• Data to examine
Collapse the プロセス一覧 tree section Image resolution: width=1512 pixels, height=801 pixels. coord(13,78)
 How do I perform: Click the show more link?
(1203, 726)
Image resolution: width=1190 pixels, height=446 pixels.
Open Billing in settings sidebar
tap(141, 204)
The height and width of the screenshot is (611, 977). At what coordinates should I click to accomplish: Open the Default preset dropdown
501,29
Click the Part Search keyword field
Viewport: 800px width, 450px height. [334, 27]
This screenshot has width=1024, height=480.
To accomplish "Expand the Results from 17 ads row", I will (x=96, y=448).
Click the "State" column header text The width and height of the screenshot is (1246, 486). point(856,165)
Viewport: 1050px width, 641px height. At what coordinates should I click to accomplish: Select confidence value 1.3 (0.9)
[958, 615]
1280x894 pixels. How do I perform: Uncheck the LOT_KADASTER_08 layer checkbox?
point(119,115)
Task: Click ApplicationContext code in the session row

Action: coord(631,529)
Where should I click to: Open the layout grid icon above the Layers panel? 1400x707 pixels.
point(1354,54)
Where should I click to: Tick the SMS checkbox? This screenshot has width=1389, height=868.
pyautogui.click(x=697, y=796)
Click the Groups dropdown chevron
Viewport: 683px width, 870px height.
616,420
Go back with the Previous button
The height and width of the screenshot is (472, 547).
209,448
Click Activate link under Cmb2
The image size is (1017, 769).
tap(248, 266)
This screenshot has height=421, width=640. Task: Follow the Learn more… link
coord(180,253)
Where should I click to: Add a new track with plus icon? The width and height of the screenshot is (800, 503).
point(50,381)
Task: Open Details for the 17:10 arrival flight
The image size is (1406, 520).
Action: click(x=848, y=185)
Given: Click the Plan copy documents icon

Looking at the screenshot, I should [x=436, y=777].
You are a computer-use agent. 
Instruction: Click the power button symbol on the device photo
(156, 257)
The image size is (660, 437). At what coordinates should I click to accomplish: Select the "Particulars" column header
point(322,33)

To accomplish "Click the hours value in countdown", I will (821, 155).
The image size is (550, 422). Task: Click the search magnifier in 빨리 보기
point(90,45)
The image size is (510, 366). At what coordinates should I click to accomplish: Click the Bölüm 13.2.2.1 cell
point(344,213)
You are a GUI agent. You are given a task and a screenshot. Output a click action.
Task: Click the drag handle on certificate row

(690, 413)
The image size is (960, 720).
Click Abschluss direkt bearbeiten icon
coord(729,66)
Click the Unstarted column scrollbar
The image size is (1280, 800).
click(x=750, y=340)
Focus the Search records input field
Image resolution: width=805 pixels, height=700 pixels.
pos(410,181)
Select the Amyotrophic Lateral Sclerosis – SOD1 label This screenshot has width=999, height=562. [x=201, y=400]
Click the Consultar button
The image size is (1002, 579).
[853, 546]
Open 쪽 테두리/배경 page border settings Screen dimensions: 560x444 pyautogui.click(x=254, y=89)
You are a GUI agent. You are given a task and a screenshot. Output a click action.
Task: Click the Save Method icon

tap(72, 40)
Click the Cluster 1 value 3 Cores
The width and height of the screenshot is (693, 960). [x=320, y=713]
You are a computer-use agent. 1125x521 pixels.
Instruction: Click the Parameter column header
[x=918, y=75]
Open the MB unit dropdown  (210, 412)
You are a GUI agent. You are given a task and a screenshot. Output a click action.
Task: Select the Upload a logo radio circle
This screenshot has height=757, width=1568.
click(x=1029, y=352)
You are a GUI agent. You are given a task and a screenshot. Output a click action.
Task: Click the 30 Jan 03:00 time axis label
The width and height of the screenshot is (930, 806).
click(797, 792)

• Problem details
Whatever appears in the data above must be copied word for word.

• Solution for this task
Collapse the プロセス一覧 tree section Image resolution: width=1512 pixels, height=801 pixels. coord(13,78)
 How do I perform: Click the show more link?
(1203, 726)
Image resolution: width=1190 pixels, height=446 pixels.
Open Billing in settings sidebar
tap(141, 204)
The height and width of the screenshot is (611, 977). At what coordinates should I click to accomplish: Open the Default preset dropdown
501,29
Click the Part Search keyword field
Viewport: 800px width, 450px height. [334, 27]
This screenshot has width=1024, height=480.
To accomplish "Expand the Results from 17 ads row", I will (x=96, y=448).
Click the "State" column header text The width and height of the screenshot is (1246, 486). point(856,165)
Viewport: 1050px width, 641px height. At what coordinates should I click to accomplish: Select confidence value 1.3 (0.9)
[958, 615]
1280x894 pixels. How do I perform: Uncheck the LOT_KADASTER_08 layer checkbox?
point(119,115)
Task: Click ApplicationContext code in the session row

Action: coord(631,529)
Where should I click to: Open the layout grid icon above the Layers panel? 1400x707 pixels.
point(1354,54)
Where should I click to: Tick the SMS checkbox? This screenshot has width=1389, height=868.
pyautogui.click(x=697, y=796)
Click the Groups dropdown chevron
Viewport: 683px width, 870px height.
616,420
Go back with the Previous button
The height and width of the screenshot is (472, 547).
209,448
Click Activate link under Cmb2
The image size is (1017, 769).
tap(248, 266)
This screenshot has height=421, width=640. Task: Follow the Learn more… link
coord(180,253)
Where should I click to: Add a new track with plus icon? The width and height of the screenshot is (800, 503).
point(50,381)
Task: Open Details for the 17:10 arrival flight
The image size is (1406, 520).
Action: click(x=848, y=185)
Given: Click the Plan copy documents icon

Looking at the screenshot, I should [x=436, y=777].
You are a computer-use agent. 
Instruction: Click the power button symbol on the device photo
(156, 257)
The image size is (660, 437). At what coordinates should I click to accomplish: Select the "Particulars" column header
point(322,33)

To accomplish "Click the hours value in countdown", I will (821, 155).
The image size is (550, 422). Task: Click the search magnifier in 빨리 보기
point(90,45)
The image size is (510, 366). At what coordinates should I click to accomplish: Click the Bölüm 13.2.2.1 cell
point(344,213)
You are a GUI agent. You are given a task and a screenshot. Output a click action.
Task: Click the drag handle on certificate row

(690, 413)
The image size is (960, 720).
Click Abschluss direkt bearbeiten icon
coord(729,66)
Click the Unstarted column scrollbar
The image size is (1280, 800).
click(x=750, y=340)
Focus the Search records input field
Image resolution: width=805 pixels, height=700 pixels.
pos(410,181)
Select the Amyotrophic Lateral Sclerosis – SOD1 label This screenshot has width=999, height=562. [x=201, y=400]
Click the Consultar button
The image size is (1002, 579).
[853, 546]
Open 쪽 테두리/배경 page border settings Screen dimensions: 560x444 pyautogui.click(x=254, y=89)
You are a GUI agent. You are given a task and a screenshot. Output a click action.
Task: Click the Save Method icon

tap(72, 40)
Click the Cluster 1 value 3 Cores
The width and height of the screenshot is (693, 960). [x=320, y=713]
You are a computer-use agent. 1125x521 pixels.
Instruction: Click the Parameter column header
[x=918, y=75]
Open the MB unit dropdown  (210, 412)
You are a GUI agent. You are given a task and a screenshot. Output a click action.
Task: Select the Upload a logo radio circle
This screenshot has height=757, width=1568.
click(x=1029, y=352)
You are a GUI agent. You are given a task and a screenshot. Output a click action.
Task: Click the 30 Jan 03:00 time axis label
The width and height of the screenshot is (930, 806).
click(797, 792)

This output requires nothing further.